The Australian Forest Products Association used the occasion to reiterate its call for Australia’s forestry assets such as timber plantations to be considered critical infrastructure which must be a firefighting and mitigation priority.
“The Royal Commission provides the opportunity for Australians to find out why the 2019-20 Black Summer bushfires were so catastrophic, and what needs to be done to limit the impact of such events in the future,” acting Chief Executive Officer of AFPA Victor Violante said.
AFPA has also called on the Royal Commission to recognise the importance of Australia’s forestry assets such as timber plantations, timber-producing native forests, and processing facilities, as the recent fires highlighted the enormous economic impact on regional communities from the loss of such assets.
“While saving lives must be the priority for firefighting resources, we must also redefine critical infrastructure to include key economic assets such as timber plantations because they are the economic backbone of many regional communities, and they can take decades to recover. This should apply not just to the deployment of fire mitigation and suppression resources, but also recovery funding and timber salvaging operations,” Mr Violante said.

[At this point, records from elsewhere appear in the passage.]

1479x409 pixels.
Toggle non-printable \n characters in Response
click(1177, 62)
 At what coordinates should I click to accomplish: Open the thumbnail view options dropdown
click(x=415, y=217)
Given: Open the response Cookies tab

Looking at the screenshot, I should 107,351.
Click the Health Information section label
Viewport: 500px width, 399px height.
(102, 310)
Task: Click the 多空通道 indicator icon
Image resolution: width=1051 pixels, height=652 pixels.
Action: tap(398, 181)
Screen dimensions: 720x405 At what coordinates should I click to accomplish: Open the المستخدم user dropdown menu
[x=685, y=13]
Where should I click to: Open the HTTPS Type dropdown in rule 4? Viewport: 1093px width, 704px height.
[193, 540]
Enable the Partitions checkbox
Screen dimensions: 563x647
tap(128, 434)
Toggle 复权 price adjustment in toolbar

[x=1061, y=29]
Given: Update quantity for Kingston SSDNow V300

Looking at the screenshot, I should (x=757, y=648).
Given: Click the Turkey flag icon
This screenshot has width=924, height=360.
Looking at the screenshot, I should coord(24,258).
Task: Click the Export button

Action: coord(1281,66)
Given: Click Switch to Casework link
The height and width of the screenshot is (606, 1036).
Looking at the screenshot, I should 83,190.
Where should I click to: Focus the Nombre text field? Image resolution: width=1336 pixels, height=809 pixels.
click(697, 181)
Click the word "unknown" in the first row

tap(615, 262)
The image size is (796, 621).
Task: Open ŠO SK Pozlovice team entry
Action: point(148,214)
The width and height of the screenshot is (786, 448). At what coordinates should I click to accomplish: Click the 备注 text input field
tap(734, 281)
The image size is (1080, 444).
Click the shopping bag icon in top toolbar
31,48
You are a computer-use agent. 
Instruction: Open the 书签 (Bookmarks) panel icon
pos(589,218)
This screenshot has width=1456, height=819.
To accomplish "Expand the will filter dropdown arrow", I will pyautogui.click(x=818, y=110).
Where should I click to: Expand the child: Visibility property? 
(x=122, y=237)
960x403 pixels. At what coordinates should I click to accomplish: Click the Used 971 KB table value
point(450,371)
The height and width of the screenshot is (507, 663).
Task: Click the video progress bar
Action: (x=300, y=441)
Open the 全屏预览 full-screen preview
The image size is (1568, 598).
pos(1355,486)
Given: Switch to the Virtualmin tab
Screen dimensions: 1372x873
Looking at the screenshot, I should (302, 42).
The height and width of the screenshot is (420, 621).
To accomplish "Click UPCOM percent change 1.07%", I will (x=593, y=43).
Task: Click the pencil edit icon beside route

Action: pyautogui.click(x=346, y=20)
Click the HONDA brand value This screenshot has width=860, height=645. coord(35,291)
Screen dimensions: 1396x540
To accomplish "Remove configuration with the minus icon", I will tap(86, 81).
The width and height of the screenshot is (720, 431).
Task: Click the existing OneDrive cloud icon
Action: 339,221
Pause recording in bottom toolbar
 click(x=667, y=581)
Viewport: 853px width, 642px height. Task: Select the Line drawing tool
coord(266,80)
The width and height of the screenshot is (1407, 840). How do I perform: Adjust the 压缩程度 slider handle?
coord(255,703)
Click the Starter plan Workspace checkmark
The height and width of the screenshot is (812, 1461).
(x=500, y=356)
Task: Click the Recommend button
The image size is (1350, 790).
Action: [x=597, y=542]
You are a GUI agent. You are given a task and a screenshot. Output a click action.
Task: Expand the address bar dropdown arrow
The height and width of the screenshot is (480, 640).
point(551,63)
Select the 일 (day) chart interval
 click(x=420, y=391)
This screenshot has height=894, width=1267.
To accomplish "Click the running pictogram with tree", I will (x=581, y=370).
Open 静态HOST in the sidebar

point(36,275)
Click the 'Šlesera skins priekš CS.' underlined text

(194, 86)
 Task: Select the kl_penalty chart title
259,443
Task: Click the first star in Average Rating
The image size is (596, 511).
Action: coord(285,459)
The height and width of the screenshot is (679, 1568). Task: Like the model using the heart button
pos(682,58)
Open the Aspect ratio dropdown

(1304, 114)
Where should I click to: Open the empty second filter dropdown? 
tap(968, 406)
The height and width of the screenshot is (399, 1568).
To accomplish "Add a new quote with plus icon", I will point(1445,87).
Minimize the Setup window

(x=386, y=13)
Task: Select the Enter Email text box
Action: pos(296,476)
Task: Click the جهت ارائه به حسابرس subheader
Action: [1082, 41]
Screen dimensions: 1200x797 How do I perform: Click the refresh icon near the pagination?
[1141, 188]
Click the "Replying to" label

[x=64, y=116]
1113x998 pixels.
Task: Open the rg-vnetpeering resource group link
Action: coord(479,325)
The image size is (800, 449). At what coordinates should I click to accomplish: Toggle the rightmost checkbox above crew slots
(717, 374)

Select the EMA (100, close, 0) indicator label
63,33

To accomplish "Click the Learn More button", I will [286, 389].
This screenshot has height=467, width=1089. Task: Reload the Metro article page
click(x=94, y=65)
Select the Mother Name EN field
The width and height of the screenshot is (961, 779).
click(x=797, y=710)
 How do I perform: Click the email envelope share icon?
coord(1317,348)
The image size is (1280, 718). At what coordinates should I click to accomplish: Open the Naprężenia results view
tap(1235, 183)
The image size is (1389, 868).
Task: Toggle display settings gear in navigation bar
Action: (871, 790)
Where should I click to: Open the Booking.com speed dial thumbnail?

“In areas like the NSW Southwest Slopes, for example, where up to 40% of region’s softwood plantation estate was damaged by the fires the softwood plantation-based industry is the biggest employer in this region, supporting nearly $2 billion of annual economic activity in the region and employing around 5000 people. The loss of so much of the plantation estate will have significant impact on the industry and the region’s economy for at least the next 15 years, which is why it is imperative that every effort is made to prevent another fire like this.”
Mr Violante said the current CoViD-19 crisis highlighted that forest industries were essential not just for their economic contribution to the regions but also the essential products and services they delivered.
“It is more important than ever for Australia to have the resources and manufacturing capability for essential forest products such as toilet paper, packaging, and housing construction timber. They should be considered critical infrastructure for Australia,” he said.
AFPA is also urging the Royal Commission to examine the need for a whole-of-landscape approach to bushfire mitigation and land management.
“With the Royal Commission’s terms of reference including ‘the preparedness and resilience responsibilities, which includes land management and hazard reduction measures’, this is an opportunity to ensure Australia has a coordinated, whole-of-landscape approach to land management and more aggressive fuel reduction that includes mechanical fuel reduction alongside prescribed burns in the future.”
“Currently there are multiple approaches to fuel reduction by multiple land managers and agencies across different land tenures, and that hasn’t worked,” Mr Violante said.
“We need a whole-of-landscape approach which should include using mechanical fuel reduction techniques, which have proved highly effective in other bushfire prone countries.”